Check nvidia website for detailed information on nvidia drivers for linux:

Some tips:

  • Use xdpyinfo to show the current extensions. For OpenGL, it should show extension "glx" and "nv-glx".
  • Check dmesg for error messages related to nvidia
  • Force reload of module with modprobe nvidia
  • Prevent Nouveau from being loaded. Create a file /etc/modprobe.d/disable-nouveau.conf:
blacklist nouveau
options nouveau modeset=0
Note that this will not prevent the X server to load Nouveau. If loaded, this can be unloaded with modprobe -r nouveau, as long as Nouveau has been prevented from doing a kernel modeset.

My /etc/X11/xorg.conf on Maverick:

Section "Screen"
	Identifier	"Default Screen"
	DefaultDepth	24
EndSection

Section "Module"
	Load	"glx"
EndSection

Section "Device"
	Identifier	"Default Device"
	Driver	"nvidia"
	Option	"NoLogo"	"True"
EndSection

BlueTooth

  • Install BlueTooth Manager to solve bluetooth connection issue (package blueman)
    • For instance, solved issues I had with Microsoft Sculpt Mouse (pair device, then set it as trusted, then connect) (see [8], [9])

Udisks

The [udisks daemon serves as an interface to system block devices. It is responsible to mount automatically inserted DVDs.

Troubleshooting - Fix broken permissions on UDF
  • Some DVD recorder do not set correctly the directory permissions on DVDs (UDF file system) (missing 'x' flags)
  • There is a fix in udisk that force directory permissions to 0500, but only if DVD is read-only (bug 635499, see fix [10])
  • The fix does not work for DVD-RW that are not finalized yet. These discs are then not readable on Linux.
  • There is no way apparently to override the default mount options in udisks [11], [12]).
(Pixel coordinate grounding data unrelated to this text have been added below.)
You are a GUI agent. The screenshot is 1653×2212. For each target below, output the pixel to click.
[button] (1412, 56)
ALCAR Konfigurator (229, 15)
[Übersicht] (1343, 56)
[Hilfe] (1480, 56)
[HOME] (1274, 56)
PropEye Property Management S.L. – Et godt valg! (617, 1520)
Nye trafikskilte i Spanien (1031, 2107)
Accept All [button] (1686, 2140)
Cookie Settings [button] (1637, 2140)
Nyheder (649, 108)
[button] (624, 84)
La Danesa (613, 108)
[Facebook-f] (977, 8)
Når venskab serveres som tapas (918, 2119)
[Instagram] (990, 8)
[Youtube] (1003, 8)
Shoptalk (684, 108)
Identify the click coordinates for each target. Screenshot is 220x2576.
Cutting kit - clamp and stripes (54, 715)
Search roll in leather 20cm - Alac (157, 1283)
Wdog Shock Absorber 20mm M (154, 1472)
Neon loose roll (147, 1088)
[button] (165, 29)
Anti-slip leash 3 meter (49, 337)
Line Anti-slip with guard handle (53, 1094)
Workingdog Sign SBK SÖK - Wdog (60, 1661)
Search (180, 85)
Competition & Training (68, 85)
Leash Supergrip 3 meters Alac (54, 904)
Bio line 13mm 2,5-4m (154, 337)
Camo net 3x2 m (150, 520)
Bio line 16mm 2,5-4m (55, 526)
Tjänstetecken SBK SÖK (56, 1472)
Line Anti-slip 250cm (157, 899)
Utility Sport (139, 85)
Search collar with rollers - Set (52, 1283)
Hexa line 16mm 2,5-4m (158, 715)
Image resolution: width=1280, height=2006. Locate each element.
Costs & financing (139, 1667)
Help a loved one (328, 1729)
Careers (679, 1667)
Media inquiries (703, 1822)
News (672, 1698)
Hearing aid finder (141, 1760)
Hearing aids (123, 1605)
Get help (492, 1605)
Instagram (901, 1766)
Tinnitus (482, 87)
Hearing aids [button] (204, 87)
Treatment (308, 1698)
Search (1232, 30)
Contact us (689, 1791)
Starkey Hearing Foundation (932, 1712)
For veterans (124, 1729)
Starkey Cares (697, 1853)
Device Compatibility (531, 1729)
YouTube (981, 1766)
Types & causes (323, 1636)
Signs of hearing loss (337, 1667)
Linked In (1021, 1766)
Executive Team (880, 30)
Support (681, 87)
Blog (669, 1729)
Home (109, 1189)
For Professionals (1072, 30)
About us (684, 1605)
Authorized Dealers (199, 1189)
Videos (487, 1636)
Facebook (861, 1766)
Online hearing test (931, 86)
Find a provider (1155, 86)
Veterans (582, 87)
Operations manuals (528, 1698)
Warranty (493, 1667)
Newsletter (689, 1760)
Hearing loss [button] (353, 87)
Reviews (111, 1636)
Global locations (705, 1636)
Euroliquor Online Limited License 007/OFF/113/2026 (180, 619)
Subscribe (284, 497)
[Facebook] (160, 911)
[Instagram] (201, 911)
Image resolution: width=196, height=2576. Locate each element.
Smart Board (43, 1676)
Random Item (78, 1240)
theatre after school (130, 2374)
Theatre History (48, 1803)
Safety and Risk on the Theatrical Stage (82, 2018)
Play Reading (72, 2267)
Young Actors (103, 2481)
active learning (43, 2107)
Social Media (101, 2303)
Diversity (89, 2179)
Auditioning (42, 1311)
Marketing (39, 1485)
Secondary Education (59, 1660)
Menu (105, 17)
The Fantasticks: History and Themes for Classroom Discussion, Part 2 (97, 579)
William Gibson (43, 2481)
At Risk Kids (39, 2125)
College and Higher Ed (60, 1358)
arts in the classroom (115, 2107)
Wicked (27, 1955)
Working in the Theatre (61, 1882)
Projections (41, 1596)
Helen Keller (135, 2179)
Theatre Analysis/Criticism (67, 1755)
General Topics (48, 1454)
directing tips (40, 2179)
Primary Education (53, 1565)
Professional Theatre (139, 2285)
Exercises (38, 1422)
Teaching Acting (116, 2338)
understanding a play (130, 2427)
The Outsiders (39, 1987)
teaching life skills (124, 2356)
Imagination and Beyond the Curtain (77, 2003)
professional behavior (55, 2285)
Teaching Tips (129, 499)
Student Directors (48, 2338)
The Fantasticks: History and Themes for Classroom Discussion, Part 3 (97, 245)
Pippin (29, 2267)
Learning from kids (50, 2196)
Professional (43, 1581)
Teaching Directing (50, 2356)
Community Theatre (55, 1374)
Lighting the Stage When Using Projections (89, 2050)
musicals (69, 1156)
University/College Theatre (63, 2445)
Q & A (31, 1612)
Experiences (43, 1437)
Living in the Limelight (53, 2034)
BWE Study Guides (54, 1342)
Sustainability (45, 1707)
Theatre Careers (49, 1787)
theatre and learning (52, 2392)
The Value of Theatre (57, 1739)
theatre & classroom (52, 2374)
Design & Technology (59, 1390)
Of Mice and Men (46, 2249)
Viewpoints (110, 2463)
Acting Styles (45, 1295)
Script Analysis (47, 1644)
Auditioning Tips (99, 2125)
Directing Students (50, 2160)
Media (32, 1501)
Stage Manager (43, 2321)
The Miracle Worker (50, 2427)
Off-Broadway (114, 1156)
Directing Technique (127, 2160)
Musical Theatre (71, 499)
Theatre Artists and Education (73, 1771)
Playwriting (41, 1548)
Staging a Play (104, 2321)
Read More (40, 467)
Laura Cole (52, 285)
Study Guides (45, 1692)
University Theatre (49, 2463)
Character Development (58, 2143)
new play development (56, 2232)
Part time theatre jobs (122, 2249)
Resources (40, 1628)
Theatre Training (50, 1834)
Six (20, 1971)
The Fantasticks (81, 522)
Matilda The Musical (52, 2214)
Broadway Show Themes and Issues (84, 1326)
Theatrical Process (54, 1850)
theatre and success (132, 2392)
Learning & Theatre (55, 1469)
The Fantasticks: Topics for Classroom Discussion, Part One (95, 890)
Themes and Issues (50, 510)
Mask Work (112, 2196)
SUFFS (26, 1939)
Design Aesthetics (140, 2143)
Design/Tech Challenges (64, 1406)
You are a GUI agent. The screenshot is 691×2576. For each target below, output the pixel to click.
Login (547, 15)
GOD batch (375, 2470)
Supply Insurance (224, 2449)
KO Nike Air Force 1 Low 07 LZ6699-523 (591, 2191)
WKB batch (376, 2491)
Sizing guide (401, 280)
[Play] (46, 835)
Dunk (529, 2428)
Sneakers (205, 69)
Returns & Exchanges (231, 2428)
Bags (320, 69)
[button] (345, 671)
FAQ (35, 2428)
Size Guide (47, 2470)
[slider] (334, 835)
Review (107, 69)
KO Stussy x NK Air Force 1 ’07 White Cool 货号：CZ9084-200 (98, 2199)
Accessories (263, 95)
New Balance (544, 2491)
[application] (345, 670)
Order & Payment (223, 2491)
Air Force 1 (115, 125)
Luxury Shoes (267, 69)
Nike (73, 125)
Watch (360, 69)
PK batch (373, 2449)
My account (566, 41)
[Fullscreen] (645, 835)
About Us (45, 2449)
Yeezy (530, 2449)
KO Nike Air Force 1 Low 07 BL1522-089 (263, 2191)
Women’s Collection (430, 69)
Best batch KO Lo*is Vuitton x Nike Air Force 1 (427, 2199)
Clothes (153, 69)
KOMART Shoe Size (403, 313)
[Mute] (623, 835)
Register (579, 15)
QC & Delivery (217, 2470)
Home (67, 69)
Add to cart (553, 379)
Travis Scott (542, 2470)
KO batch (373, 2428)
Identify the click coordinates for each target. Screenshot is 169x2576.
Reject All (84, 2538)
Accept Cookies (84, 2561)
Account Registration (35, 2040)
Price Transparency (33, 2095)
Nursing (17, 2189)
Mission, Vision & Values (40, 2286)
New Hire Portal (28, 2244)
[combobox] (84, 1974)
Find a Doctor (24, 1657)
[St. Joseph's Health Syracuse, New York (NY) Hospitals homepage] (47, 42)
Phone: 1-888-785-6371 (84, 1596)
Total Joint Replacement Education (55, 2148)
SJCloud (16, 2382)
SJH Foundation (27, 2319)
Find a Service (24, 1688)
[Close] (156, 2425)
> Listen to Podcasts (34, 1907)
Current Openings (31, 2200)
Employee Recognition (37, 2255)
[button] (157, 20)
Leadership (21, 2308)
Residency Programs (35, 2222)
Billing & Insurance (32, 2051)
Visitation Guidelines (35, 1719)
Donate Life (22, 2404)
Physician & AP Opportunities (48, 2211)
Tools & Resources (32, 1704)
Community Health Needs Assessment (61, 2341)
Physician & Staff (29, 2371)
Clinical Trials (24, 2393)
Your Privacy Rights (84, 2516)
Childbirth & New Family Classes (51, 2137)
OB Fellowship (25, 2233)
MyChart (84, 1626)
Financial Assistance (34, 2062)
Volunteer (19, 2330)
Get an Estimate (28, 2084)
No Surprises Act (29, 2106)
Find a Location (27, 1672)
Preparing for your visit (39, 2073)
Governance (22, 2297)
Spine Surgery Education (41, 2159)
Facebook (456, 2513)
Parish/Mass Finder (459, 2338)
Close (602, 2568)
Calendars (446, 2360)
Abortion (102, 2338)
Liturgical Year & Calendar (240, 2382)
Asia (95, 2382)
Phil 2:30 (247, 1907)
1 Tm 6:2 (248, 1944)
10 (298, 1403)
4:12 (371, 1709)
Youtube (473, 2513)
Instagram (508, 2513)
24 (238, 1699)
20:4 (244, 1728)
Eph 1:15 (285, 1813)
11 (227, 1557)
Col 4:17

So our only hope is to patch the udisks package directly.
  • The following is a patch on udisk=1.0.4-5ubuntu2.1 to force dmode=0500 for all optical discs with UDF file systems (to rebuild a package, see this page):
diff --git a/src/device.c b/src/device.c
index a7f8880..3174628 100644
--- a/src/device.c
+++ b/src/device.c
@@ -6204,10 +6204,8 @@ struct Job
   /* dynamic default options */
 
   /* some broken DVDs come with 0400 directory permissions, making them
-   * unreadable; overwrite readonly UDF media with a 0500 dmode. */
-  if (g_strcmp0 (device->priv->id_type, "udf") == 0 && device->priv->device_is_optical_disc &&
-      device->priv->drive_media != NULL && 
-      strstr(device->priv->drive_media, "_rw") == NULL && strstr(device->priv->drive_media, "_ram") == NULL)
+   * unreadable; overwrite all UDF media with a 0500 dmode. */
+  if (g_strcmp0 (device->priv->id_type, "udf") == 0 && device->priv->device_is_optical_disc)
     {
       g_ptr_array_add (options, g_strdup("dmode=0500"));
     }
  • Install the fixed package, and check that mount has the new dmode=0500 flag:
/dev/sr0 on /media/DVD VR type udf (ro,nosuid,nodev,uid=6659,gid=6659,iocharset=utf8,umask=0077,dmode=0500,uhelper=udisks)
  • Alternate patch. This force flag dmode=0500 for all UDF file system, similar to iso9660:
diff --git a/src/device.c b/src/device.c
index 2d7621b..a7f8880 100644
--- a/src/device.c
+++ b/src/device.c
@@ -5926,7 +5926,7 @@ struct Job
 
 /* ---------------------- udf -------------------- */
 
-static const char *udf_defaults[] = { "uid=", "gid=", "iocharset=utf8", "umask=0077", "dmode=0500", NULL };
+static const char *udf_defaults[] = { "uid=", "gid=", "iocharset=utf8", "umask=0077", NULL };
 static const char *udf_allow[] = { "iocharset=", "umask=", "mode=", "dmode=", NULL };
 static const char *udf_allow_uid_self[] = { "uid=", NULL };
 static const char *udf_allow_gid_self[] = { "gid=", NULL };
@@ -6203,6 +6203,15 @@ struct Job
 
   /* dynamic default options */
 
+  /* some broken DVDs come with 0400 directory permissions, making them
+   * unreadable; overwrite readonly UDF media with a 0500 dmode. */
+  if (g_strcmp0 (device->priv->id_type, "udf") == 0 && device->priv->device_is_optical_disc &&
+      device->priv->drive_media != NULL && 
+      strstr(device->priv->drive_media, "_rw") == NULL && strstr(device->priv->drive_media, "_ram") == NULL)
+    {
+      g_ptr_array_add (options, g_strdup("dmode=0500"));
+    }
+
   /* user supplied options */
   for (n = 0; given_options[n] != NULL; n++)
     {

For udisk2:

diff --git a/src/udiskslinuxfilesystem.c b/src/udiskslinuxfilesystem.c
-static const gchar *udf_defaults[] = { "uid=", "gid=", "iocharset=utf8", "umask=0077", NULL };
-static const gchar *udf_allow[] = { "iocharset=", "umask=", NULL };
+static const gchar *udf_defaults[] = { "uid=", "gid=", "iocharset=utf8", "umask=0077", "dmode=0500", NULL };
+static const gchar *udf_allow[] = { "iocharset=", "umask=", "dmode=", NULL };

Software

Packages

See page Package Management.

Libraries

See the Library HOWTO.

Static Libraries

See Library HOWTO - Static Libraries

Shared Libraries

See Library HOWTO - Shared Libraries

Path conventions according to the info:standards#Directory_Variables GNU Standards (used by developers):

  • /usr/local/lib: for all libraries when distributing source code (executables go to /usr/local/bin).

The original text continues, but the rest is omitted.